> [YOUR TASKS]:
a - Retype the notes on the London soundscapes word for word, beginning at the words "My mother holds" and stopping after "she grew up.".
b - Continue the notes on the London soundscapes from the point where they end.

> [SELECTED PASSAGE]:
## START

These three digital soundscapes are each, in their different ways, portraits of London. They were inspired by my love of the city; not the London of tourist brochures, but a London composed of people - working, talking, laughing or crying, and getting on with their day-to-day lives. The Russian director, Sergei Eisenstein spoke of `emotional representation' with regard to film: through montage (the juxtaposition of related but disparate images), the familiar is made more poignant, more intense and our sensibilities may be expanded as a result. Inhabiting a world midway between abstract music and radiophonic documentary these pieces are, to some extent, my personal attempt to create a sonic equivalent to montage film. These aren't random sound collages: it is what the sounds are about - where they are from, who made them and what they represent - that's of importance. Recognizable sounds are juxtaposed, hidden, decontextualized or coloured by digital processing techniques and editing, but they remain familiar and continue to tell a tale. Rather than provide a programmatic narrative I've tried to offer something less directive, and more open to individual interpretation. In a sense, these soundscapes invite the listener to use them as background music to their own memories of similar experiences.

My mother holds a wealth of memories concerning her life in London during the Second World War. In these stories from her childhood the horror of war is disguised, or perhaps made even more painful, coloured by a child's excitement and lack of understanding. And, of course, she tells them now from an adult's perspective, looking back at the person she once was. Her memories were familiar bedtime stories for me, so much so that I feel they are part of my experience too. During the Gulf war they began to haunt me; perhaps I realised, for the first time, how it must have been. With my mum's enthusiastic participation, I used her words, emotions and personality as the basis for this piece. Many of the recordings were made `on location', as my parents and I revisited the places where she grew up.

In Her Own Time is as much about my feelings for my mother as about the events she describes. More generally, it's also concerned with memories, places or people as they are now and were then, the temporal nature of sound itself, and the important legacy that stories provide.

## END

> [RECORDED DATA]:
## START

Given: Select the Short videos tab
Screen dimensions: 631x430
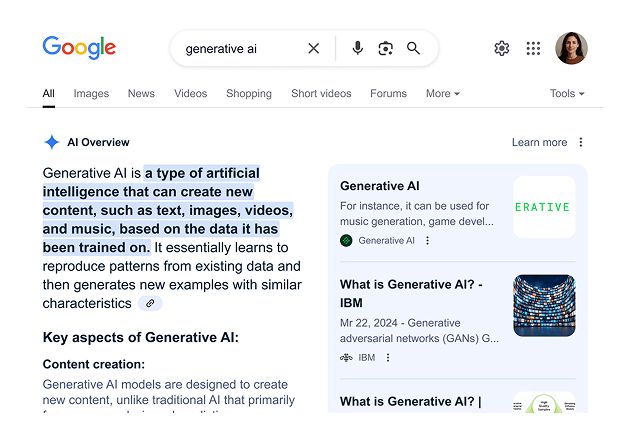Looking at the screenshot, I should pyautogui.click(x=321, y=94).
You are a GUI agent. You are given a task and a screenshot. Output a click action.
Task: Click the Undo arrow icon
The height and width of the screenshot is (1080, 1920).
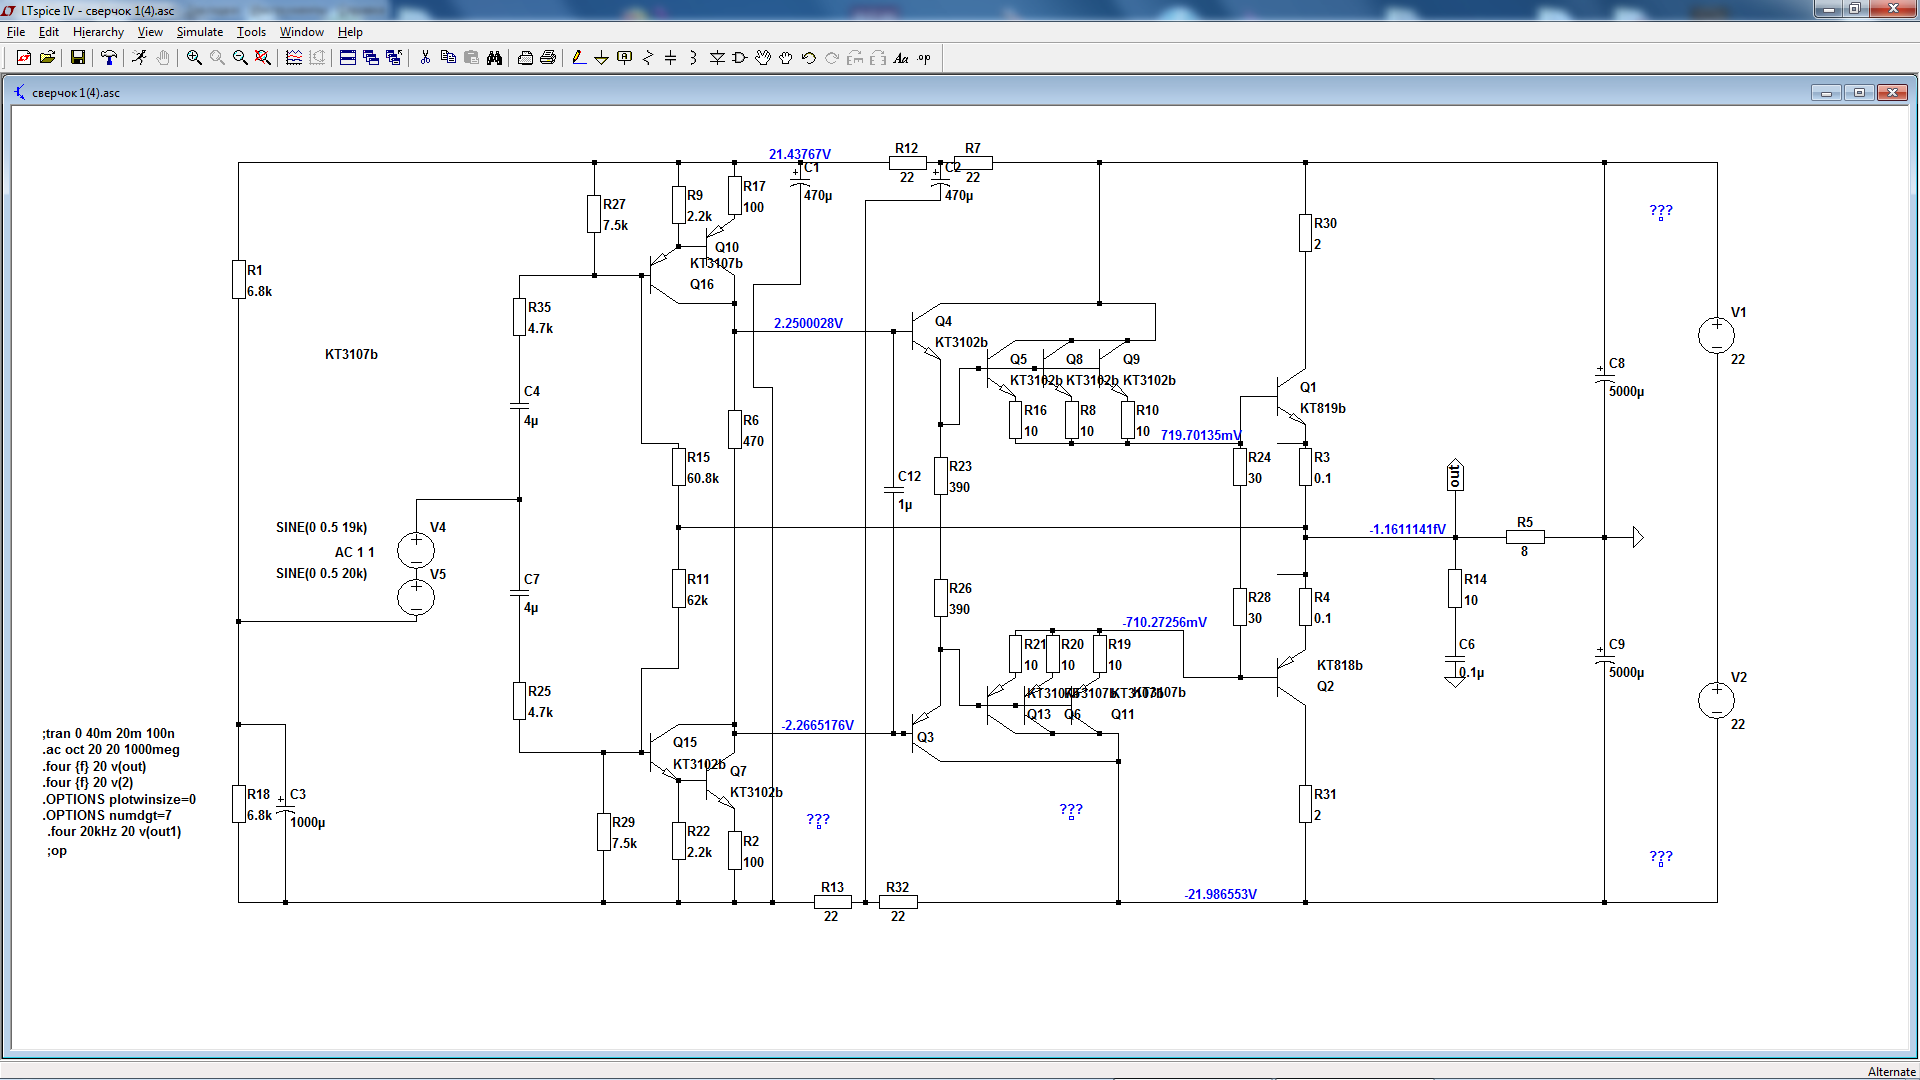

## END

> [IN RESPONSE]:
a -
My mother holds a wealth of memories concerning her life in London during the Second World War. In these stories from her childhood the horror of war is disguised, or perhaps made even more painful, coloured by a child's excitement and lack of understanding. And, of course, she tells them now from an adult's perspective, looking back at the person she once was. Her memories were familiar bedtime stories for me, so much so that I feel they are part of my experience too. During the Gulf war they began to haunt me; perhaps I realised, for the first time, how it must have been. With my mum's enthusiastic participation, I used her words, emotions and personality as the basis for this piece. Many of the recordings were made `on location', as my parents and I revisited the places where she grew up.

b -
In London, as in all large cities, even a short walk can involve abrupt transitions from one sonic, and social, environment to another. The source sounds for this piece are diverse, and all were recorded in and around Walthamstow, London E17, which I considered to be my home `patch' at the time. Although there is quite a bit of sound-processing, it is intentionally surreptitious. I used it to `light' a series of linked sonic films, letting the so-called ordinary shine through. The music travels through various environments, dwelling for several minutes in each. They include sounds from my back garden, underground `tube' trains, my local eel pie and mash caf , a noisy outdoor market, roadworks, rain. London E17 is dedicated to Paul Lansky, with thanks and affection.

The sounds used in this piece were recorded in foot tunnels underneath the Thames. These tunnels are reached by descending in large Victorian lifts, complete with mahogany panelling and raucous sliding metal doors. The tunnels are extraordinary, and the experience of interacting with them more so. As the doors open, the crowd emerges into a wonderfully reverberant environment, and many people immediately begin playing with it - stamping their feet, shouting, listening to echoes, making spooky noises with their kids. It's one of few occasions in everyday life when people spontaneously engage with sound, and the `effects' produced are surprisingly nightmarish. In the damp and dimly-lit tunnels, you could almost convince yourself that the journey may not end, or that you might be entering some dark, unknown world. This piece is a walk below ground in both the sonic and metaphorical sense, an imaginary journey in which the sounds of the tunnel, and the people, drift in and out of focus, become intensified or surreal or fade inexplicably to silence. Things aren't what they seem, until the music returns to the surface.

People Underground has also been used as the soundtrack for a film, Below the Surface by Paul Rodgers, with whom the original sounds were recorded.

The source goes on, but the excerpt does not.